** Recorded data follows **
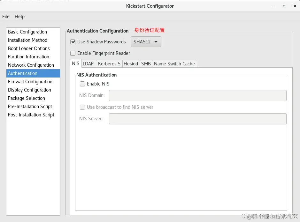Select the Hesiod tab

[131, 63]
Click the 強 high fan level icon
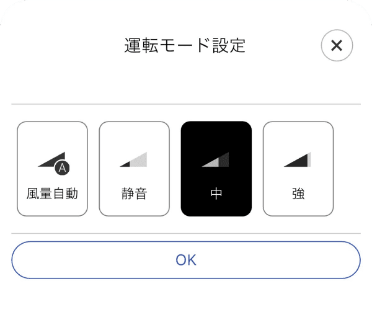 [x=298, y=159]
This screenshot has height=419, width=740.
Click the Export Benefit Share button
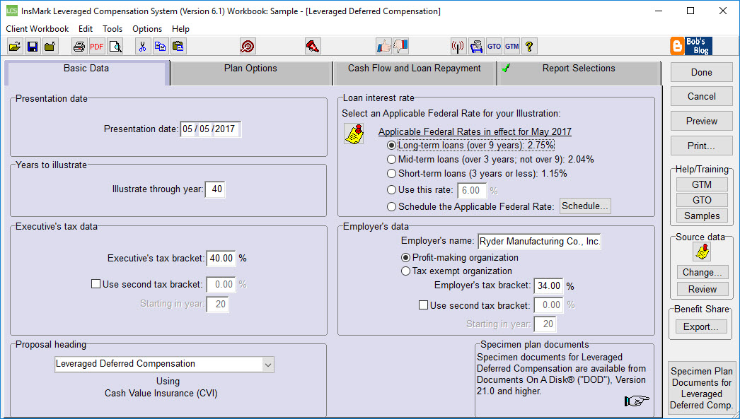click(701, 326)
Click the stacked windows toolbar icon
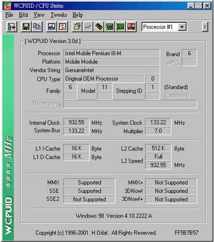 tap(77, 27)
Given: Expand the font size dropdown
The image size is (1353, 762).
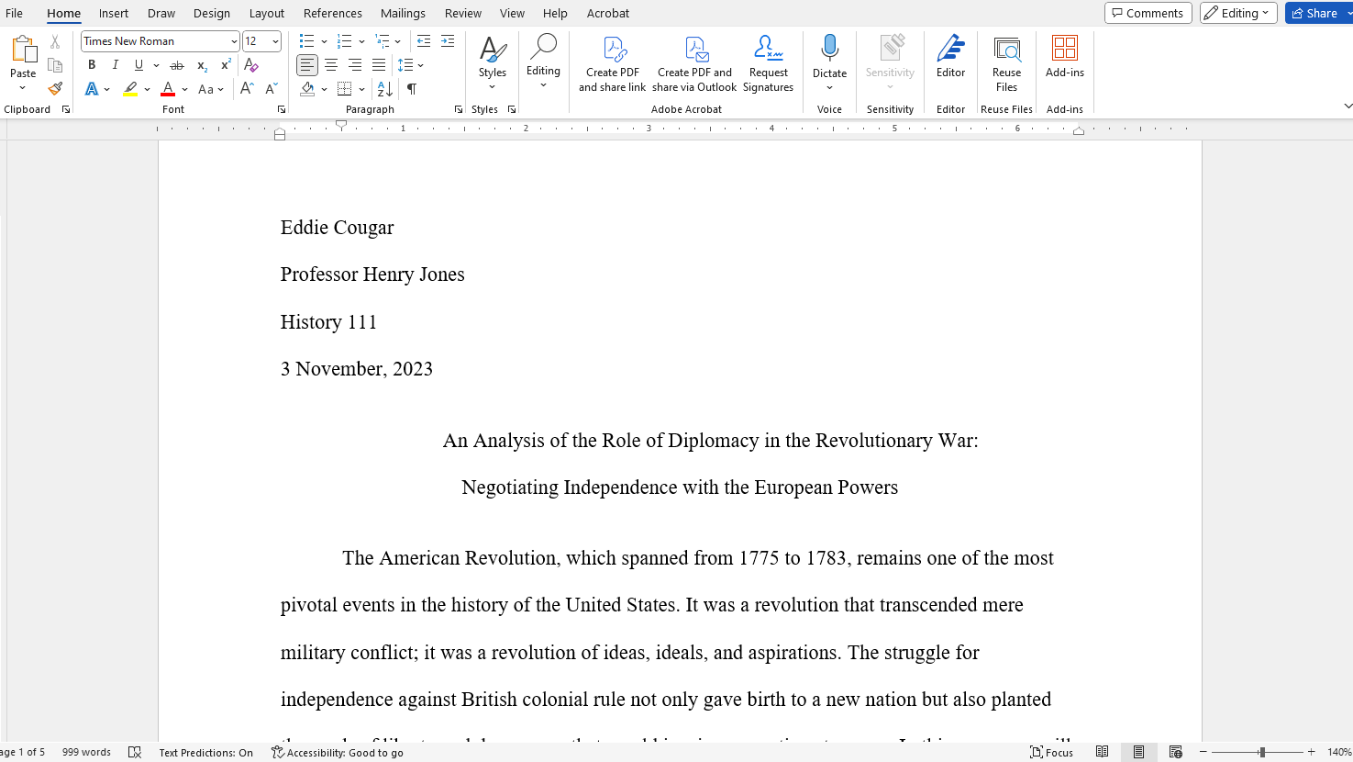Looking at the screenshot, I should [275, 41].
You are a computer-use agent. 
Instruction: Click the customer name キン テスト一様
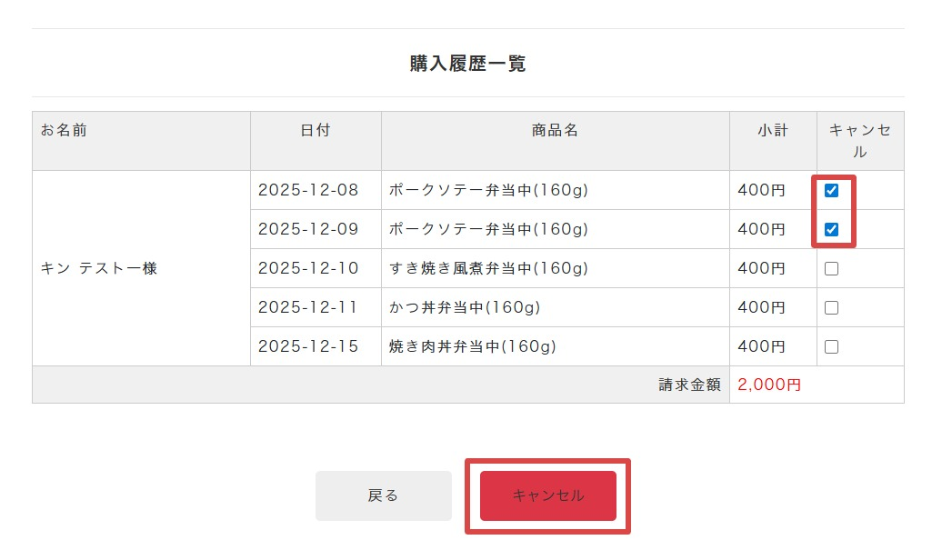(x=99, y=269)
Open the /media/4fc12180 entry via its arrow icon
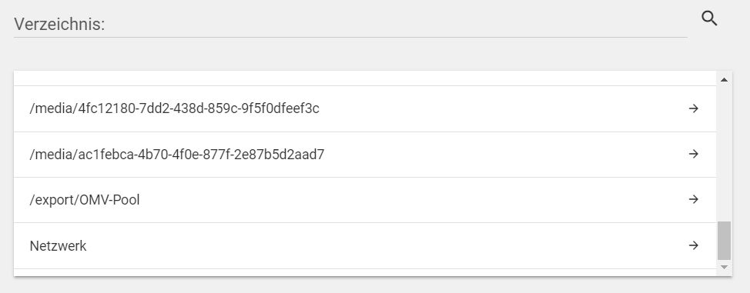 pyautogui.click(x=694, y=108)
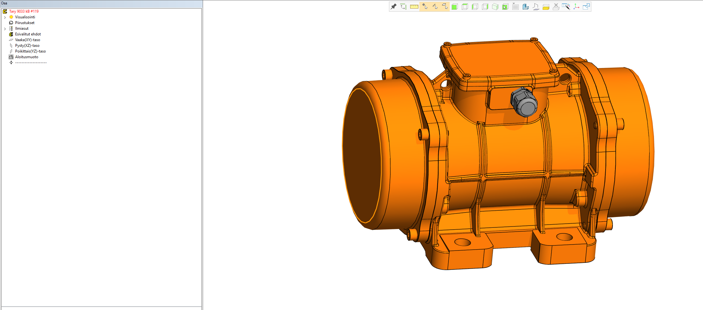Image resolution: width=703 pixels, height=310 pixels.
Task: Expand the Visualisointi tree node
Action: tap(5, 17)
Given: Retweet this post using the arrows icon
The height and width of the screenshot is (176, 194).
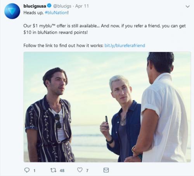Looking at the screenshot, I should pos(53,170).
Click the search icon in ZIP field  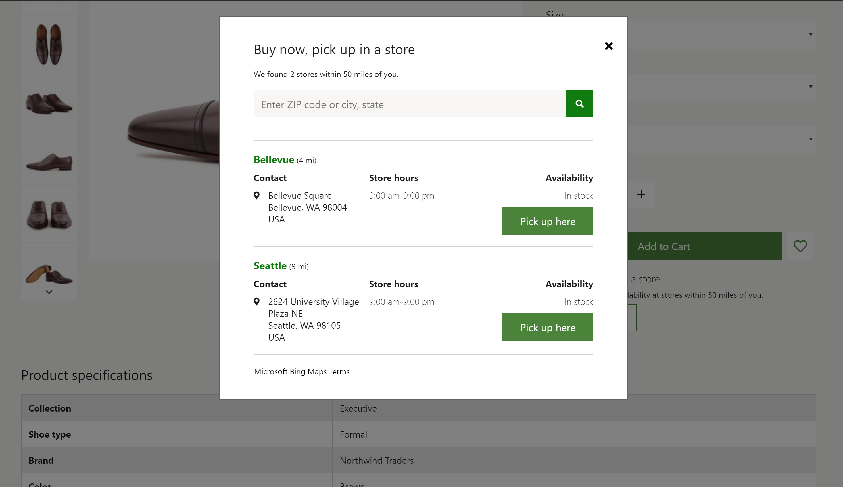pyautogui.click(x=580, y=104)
** End of Recorded data **
Restate word for word every line from the one with "The image size is (1353, 762)." up to and including the one with "Given: Retweet this" in the records above, minus the pictures.

The image size is (1353, 762).
Looking at the screenshot, I should [275, 41].
You are a computer-use agent. 
Instruction: Click the customer name キン テスト一様
(x=99, y=269)
Open the /media/4fc12180 entry via its arrow icon
 pyautogui.click(x=694, y=108)
Image resolution: width=703 pixels, height=310 pixels.
Task: Expand the Visualisointi tree node
Action: tap(5, 17)
Given: Retweet this post using the arrows icon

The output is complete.